**EXTRACTED MATERIAL:**
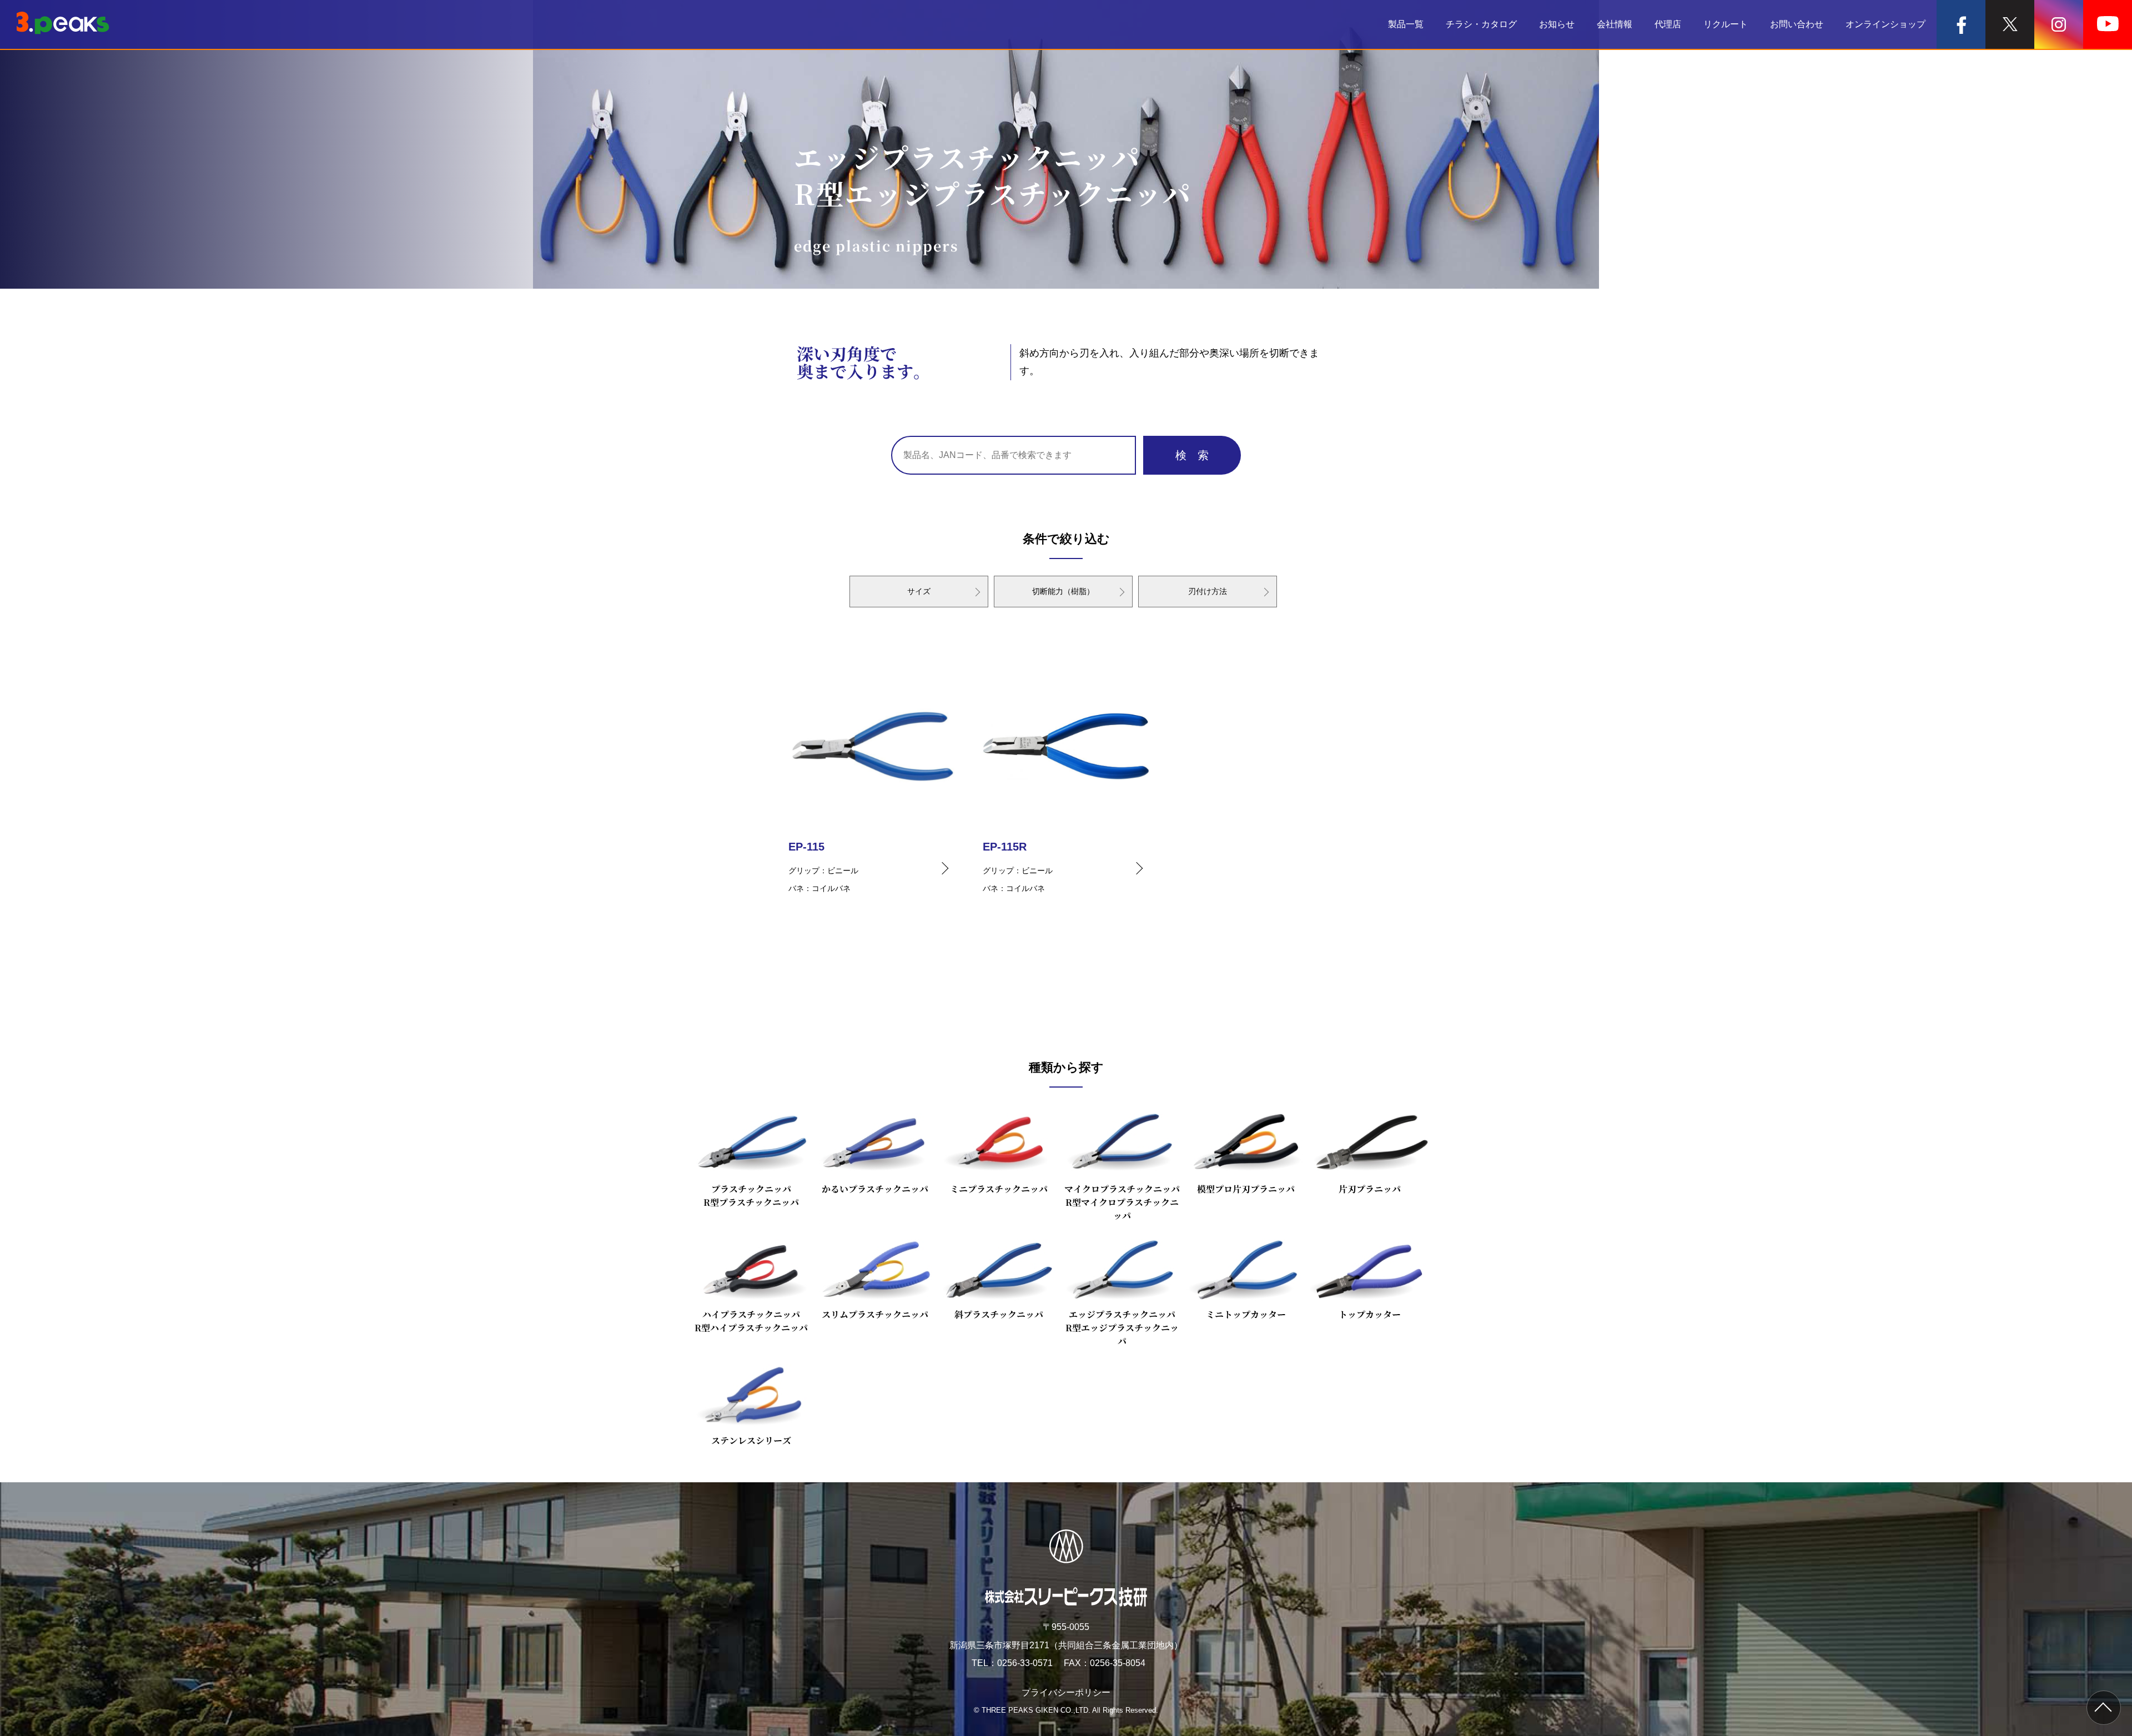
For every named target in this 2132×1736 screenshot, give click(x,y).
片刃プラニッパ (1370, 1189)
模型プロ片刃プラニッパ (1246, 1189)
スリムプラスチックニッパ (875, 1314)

==

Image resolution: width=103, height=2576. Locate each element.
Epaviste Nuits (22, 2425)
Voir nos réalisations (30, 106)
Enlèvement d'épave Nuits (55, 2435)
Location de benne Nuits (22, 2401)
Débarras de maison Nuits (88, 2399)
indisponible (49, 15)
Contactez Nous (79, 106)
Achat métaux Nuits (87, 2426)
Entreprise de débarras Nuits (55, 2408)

==

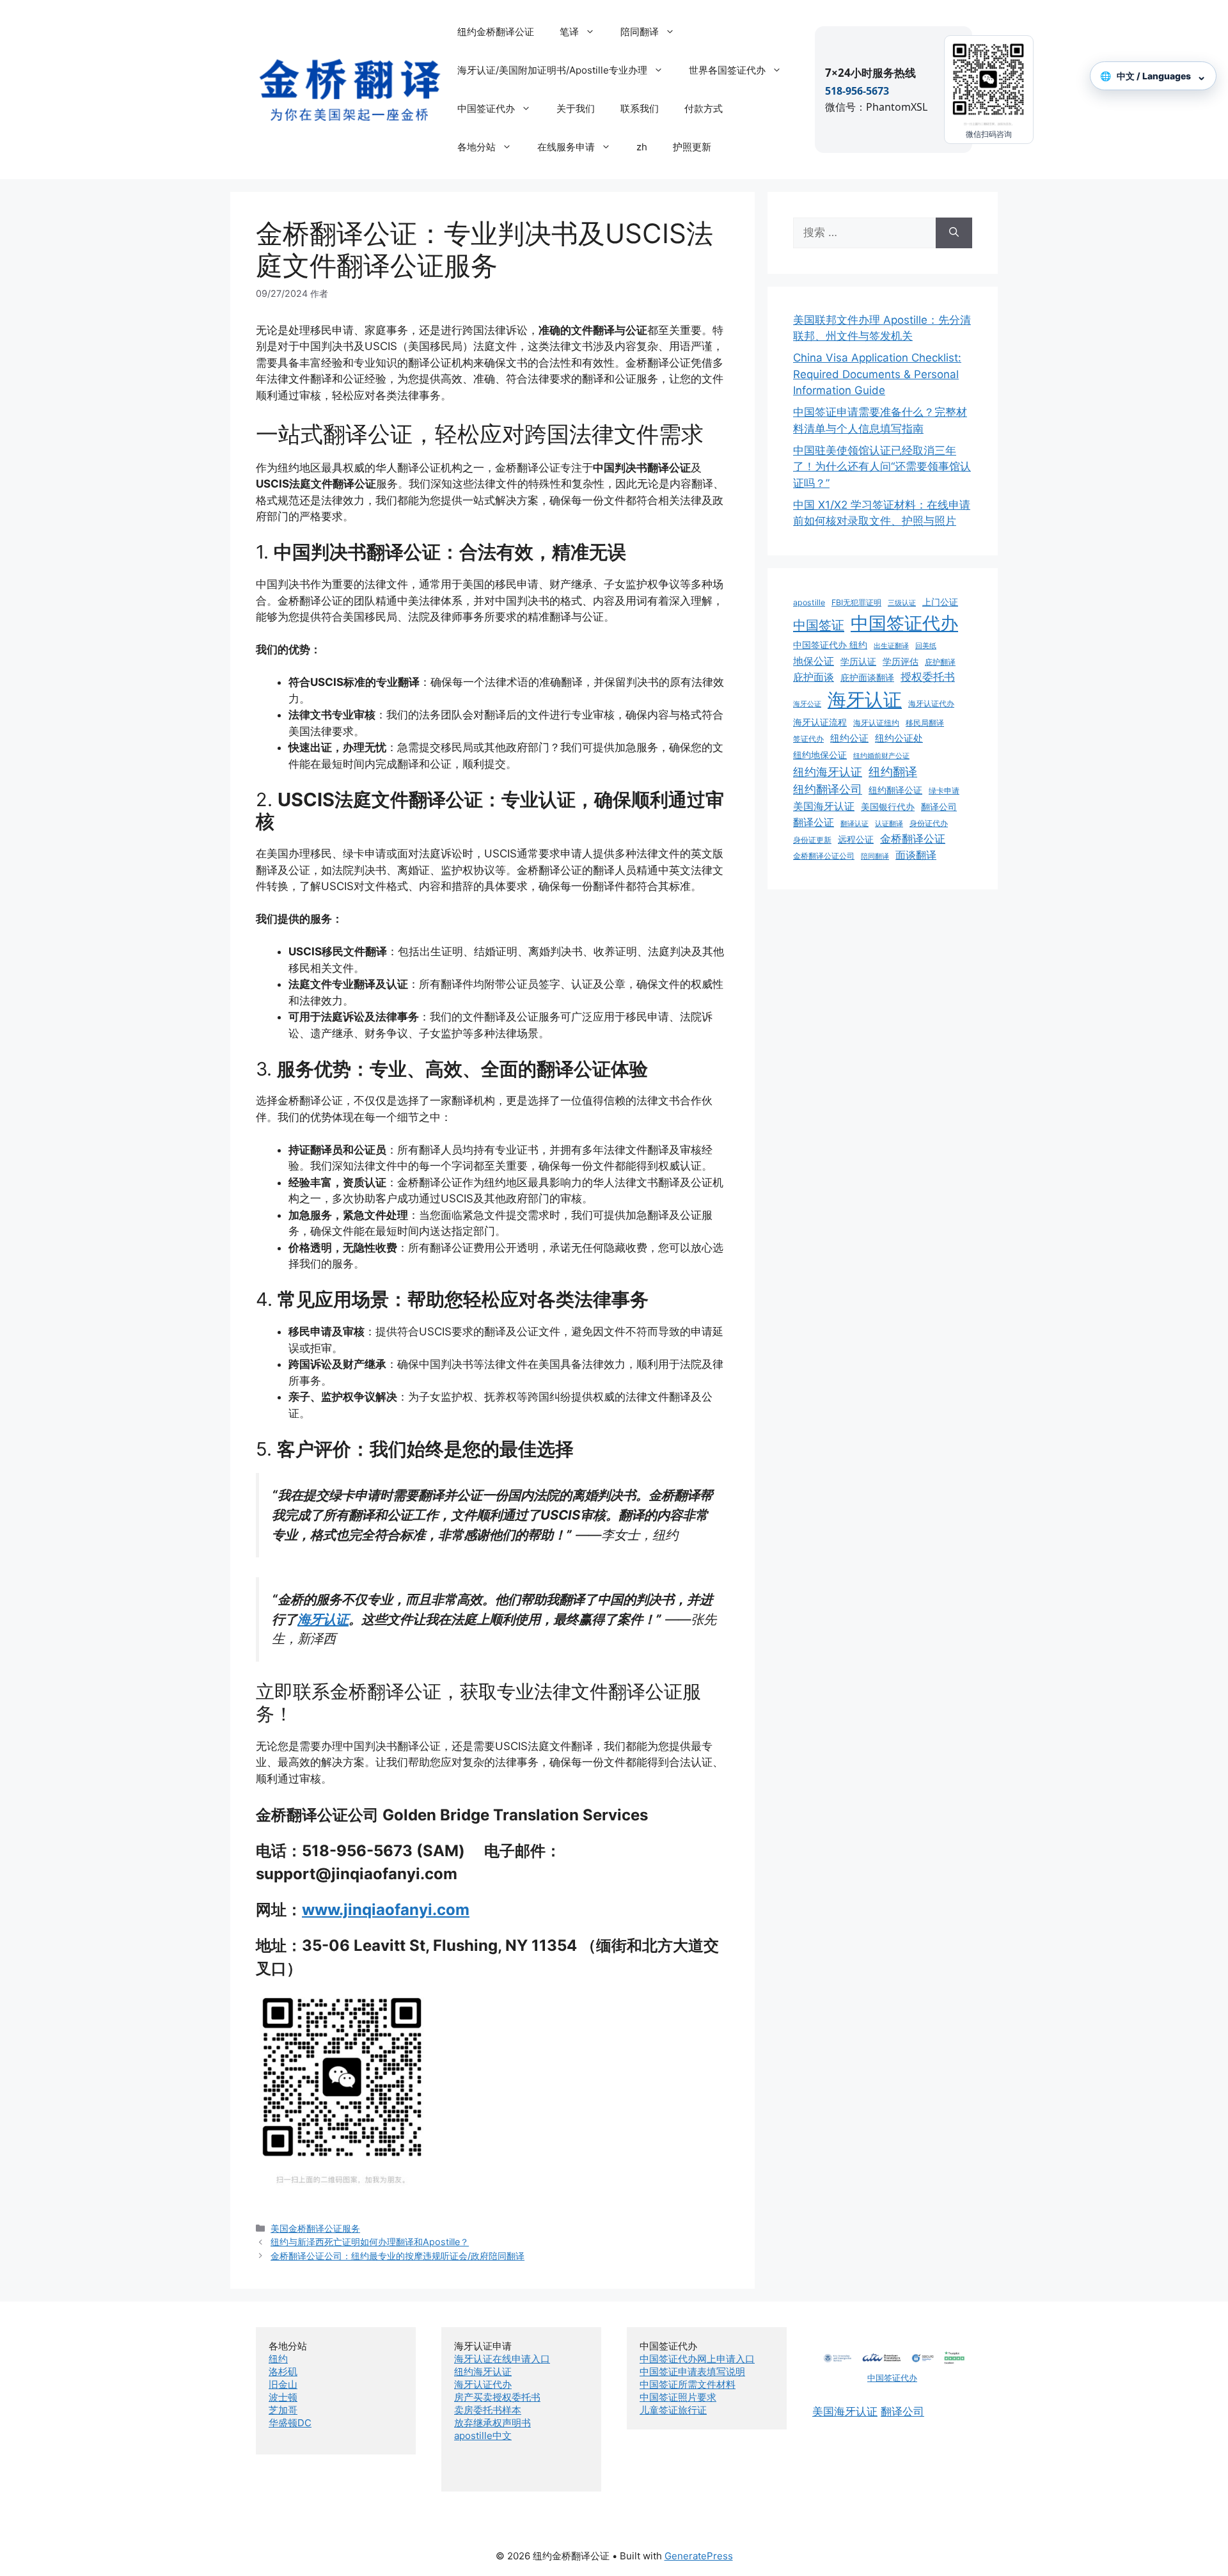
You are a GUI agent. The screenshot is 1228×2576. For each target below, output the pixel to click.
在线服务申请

**INSTRUCTIONS FOR THE TASK:** In the listing above, locate the line containing "For every named" and the line containing "スリムプラスチックニッパ (875, 1314)". Transcribe those two lines and everything between them, exactly as written.

**WRITTEN RESPONSE:**
For every named target in this 2132×1736 screenshot, give click(x,y).
片刃プラニッパ (1370, 1189)
模型プロ片刃プラニッパ (1246, 1189)
スリムプラスチックニッパ (875, 1314)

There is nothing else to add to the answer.